Ninguém dava a menor pelota para o aspecto das coisas e, à medida que andavam mais e mais depressa, tudo foi ficando mais feio e mais sujo. Quanto mais feio e mais sujo, mais depressa andavam, até que por fim começou a acontecer algo muito estranho. Como ninguém ligava para nada, a cidade começou pouco a pouco a desaparecer. Dia após dia os edifícios foram ficando menos nítidos e as ruas desbotaram, até que tudo se tornou invisível. Não havia mais nada para ser visto.
– O que é que eles fizeram? indagou Mausquito, de repente se interessando pelo relato.

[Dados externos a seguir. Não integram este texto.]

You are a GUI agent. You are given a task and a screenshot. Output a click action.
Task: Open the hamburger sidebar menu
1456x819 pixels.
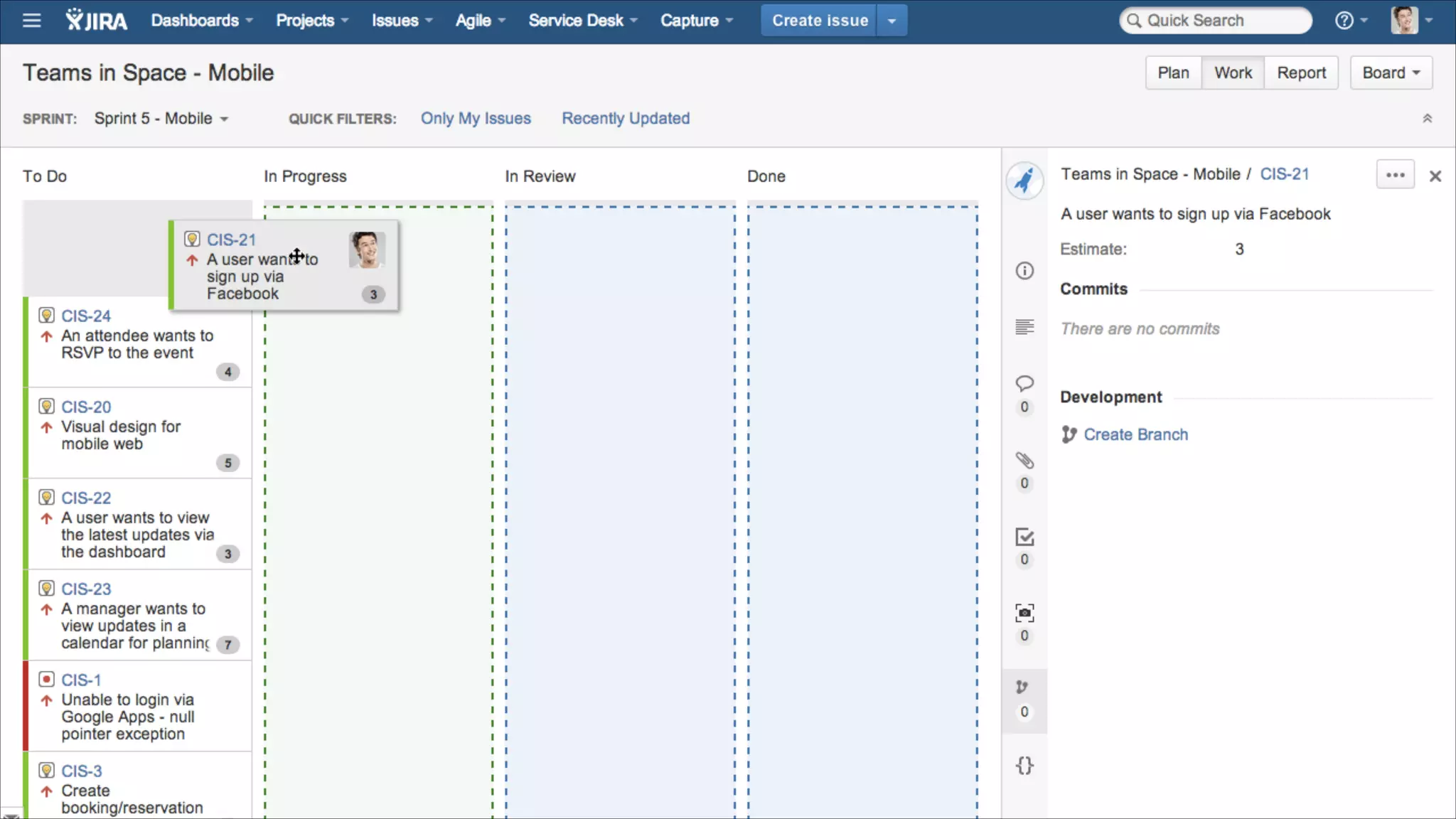[x=31, y=21]
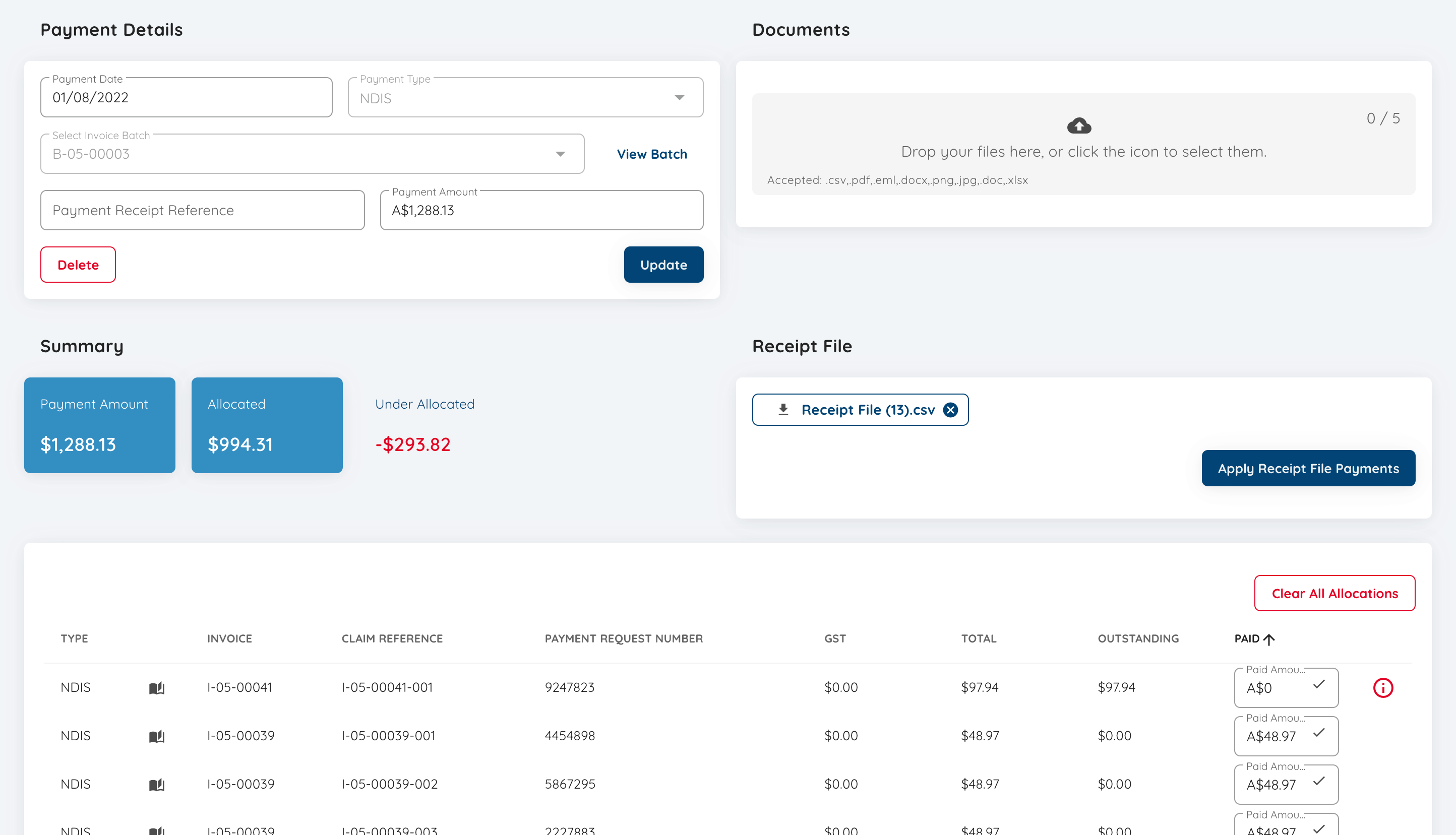1456x835 pixels.
Task: Open View Batch
Action: [652, 153]
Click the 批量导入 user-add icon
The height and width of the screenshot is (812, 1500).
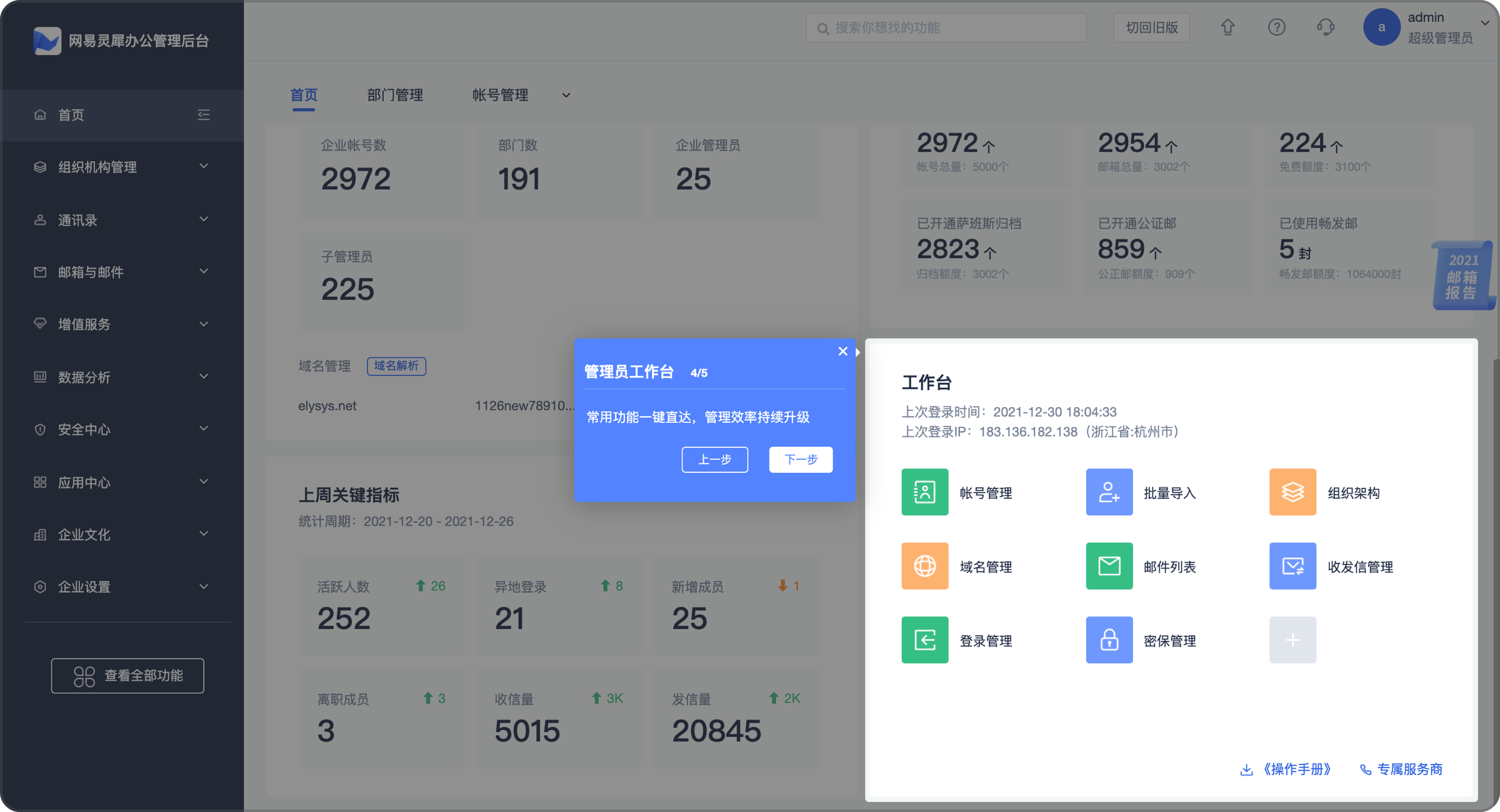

– Nadinha, continuou Alex. Continuaram a viver aqui como sempre haviam vivido, nas casas que não podiam mais ver e nas ruas que haviam desaparecido, porque ninguém tinha prestado atenção em nada. E é assim que vivem até hoje.
– Ninguém contou para eles? perguntou Milo.
– Não adianta, respondeu Alex, porque, andando sempre tão depressa, nunca conseguem ver aquilo que nem se interessam em olhar.”
trecho do livro Tudo depende de como você vê as coisas, de Norton Juster, pela Cia das Letras
O primeiro presente que ganhei quando comecei a andar de bicicleta foram as flores do meu caminho. Bem boçal dito assim, mas descobrir que naqueles caminhos que eu passava voando existiam muitas árvores, flores, cachorros, passarinhos, lojas de artesãos e até amigos foi como um cego voltando a enxergar. Tava tudo sempre ali, eu é que não estava, só passava.